What are Corporations?
A corporation is a legal and business entity with separate rights and liabilities from its founding (as well as new) members. Corporations are formed for a number of reasons: to organize a new business, to protect its members from liabilities and to pool resources together. In essence, a corporation is simply a type of business; usually larger businesses register as corporations in order to handle a larger amount of members, stock owners, and partners.
There are different types of corporations that can be registered. Understanding the different benefits and features of each corporation type is important if you are planning on creating a corporation for your business, as some corporation types are better suited for different business models and industries.
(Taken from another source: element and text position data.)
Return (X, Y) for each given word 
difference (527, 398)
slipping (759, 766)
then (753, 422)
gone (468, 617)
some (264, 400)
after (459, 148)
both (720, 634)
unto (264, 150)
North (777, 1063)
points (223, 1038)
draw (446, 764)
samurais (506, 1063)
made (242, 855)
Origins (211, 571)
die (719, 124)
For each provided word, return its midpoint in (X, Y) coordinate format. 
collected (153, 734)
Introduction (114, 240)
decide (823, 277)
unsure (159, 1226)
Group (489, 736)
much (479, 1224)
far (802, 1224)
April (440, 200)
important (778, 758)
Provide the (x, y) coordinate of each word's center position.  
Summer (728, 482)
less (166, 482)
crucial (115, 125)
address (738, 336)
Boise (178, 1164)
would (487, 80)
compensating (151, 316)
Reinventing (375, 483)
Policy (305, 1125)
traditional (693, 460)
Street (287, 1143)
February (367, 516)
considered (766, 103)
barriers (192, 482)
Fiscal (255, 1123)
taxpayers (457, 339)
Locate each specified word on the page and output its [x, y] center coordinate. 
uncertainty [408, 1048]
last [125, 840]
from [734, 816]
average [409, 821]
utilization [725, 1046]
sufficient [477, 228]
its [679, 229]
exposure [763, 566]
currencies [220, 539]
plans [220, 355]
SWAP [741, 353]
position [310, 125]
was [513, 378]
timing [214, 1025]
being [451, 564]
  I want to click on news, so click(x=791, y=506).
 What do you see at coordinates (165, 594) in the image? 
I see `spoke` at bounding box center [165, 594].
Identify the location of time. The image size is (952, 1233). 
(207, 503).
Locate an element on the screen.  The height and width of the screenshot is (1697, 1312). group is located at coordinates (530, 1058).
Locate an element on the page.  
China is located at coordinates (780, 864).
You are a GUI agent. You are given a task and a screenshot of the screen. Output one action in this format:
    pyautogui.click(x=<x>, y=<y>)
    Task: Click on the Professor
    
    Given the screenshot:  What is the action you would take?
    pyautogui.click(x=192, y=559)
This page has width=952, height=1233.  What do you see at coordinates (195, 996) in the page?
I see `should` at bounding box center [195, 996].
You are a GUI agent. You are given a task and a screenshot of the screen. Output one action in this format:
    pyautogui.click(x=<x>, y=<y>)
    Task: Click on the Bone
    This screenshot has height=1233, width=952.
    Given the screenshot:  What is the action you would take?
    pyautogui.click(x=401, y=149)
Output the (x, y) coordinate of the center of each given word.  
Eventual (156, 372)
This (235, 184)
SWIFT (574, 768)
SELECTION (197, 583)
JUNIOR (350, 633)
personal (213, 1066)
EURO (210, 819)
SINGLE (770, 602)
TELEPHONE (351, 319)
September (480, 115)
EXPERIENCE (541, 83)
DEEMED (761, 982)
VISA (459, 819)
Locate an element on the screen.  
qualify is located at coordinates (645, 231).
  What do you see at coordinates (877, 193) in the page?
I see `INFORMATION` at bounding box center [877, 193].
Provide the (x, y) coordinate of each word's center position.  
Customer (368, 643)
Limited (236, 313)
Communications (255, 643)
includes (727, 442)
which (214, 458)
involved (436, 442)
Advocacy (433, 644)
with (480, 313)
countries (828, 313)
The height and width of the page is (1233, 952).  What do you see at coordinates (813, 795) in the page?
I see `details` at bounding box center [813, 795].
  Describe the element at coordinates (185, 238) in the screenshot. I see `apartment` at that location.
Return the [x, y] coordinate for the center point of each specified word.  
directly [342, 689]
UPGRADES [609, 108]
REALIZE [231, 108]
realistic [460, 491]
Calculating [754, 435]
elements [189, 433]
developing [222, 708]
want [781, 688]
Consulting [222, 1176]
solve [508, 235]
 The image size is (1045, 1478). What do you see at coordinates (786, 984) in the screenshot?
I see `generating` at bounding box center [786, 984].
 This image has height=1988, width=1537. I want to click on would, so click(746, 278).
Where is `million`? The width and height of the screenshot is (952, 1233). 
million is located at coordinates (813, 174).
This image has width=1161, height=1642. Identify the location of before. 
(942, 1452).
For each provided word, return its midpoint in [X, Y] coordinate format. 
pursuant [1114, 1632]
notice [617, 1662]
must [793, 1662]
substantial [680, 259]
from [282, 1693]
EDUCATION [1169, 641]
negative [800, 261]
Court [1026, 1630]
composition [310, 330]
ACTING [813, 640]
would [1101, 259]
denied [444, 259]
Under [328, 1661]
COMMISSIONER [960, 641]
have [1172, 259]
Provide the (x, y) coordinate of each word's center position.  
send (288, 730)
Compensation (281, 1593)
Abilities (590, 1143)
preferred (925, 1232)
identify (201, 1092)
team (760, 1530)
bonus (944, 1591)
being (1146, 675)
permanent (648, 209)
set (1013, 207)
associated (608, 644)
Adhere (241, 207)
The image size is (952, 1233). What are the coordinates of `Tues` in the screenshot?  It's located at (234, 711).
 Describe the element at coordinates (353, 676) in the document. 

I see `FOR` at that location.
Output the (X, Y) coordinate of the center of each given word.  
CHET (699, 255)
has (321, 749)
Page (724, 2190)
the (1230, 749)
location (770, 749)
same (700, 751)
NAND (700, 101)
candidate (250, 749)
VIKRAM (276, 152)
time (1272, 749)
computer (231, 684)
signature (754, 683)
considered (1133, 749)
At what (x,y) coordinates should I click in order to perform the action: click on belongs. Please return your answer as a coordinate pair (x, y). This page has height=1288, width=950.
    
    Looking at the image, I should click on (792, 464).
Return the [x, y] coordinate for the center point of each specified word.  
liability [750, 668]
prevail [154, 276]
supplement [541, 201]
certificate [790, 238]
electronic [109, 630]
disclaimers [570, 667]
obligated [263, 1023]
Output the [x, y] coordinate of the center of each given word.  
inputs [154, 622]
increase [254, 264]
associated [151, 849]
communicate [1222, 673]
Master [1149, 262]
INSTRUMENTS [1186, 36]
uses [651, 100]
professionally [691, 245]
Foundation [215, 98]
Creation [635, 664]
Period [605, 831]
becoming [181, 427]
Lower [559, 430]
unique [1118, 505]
What kinds of corporations exist?
In the United States, there are a few different types of corporations to be aware of:
- General Corporation, or C Corporation: The most common corporation structure in the U.S., the C Corporation is popular because it allows for an unlimited number of stockholders – ideal for big businesses that plan on having a lot of investors or even going public with their shares. If you are planning on having over 30 stockholders in your corporation, you will likely be looking to file for a C Corporation structure.
- S Corporation: Also known as a Subchapter S Corporation, this corporate structure is ideal for sole proprietors who want to be registered as a corporation but still enjoy many of the benefits of sole proprietorship. Needless to say, is a common type of corporation for smaller businesses, as the maximum number of stockholders is currently at the level of 75.
These are two of the most common types of corporations. If you see a company registered as an LLC, remember that the “C” actually stands for “Company,” and the organization registered thusly is technically not a corporation. There are, however, many similarities between LLCs and small corporations.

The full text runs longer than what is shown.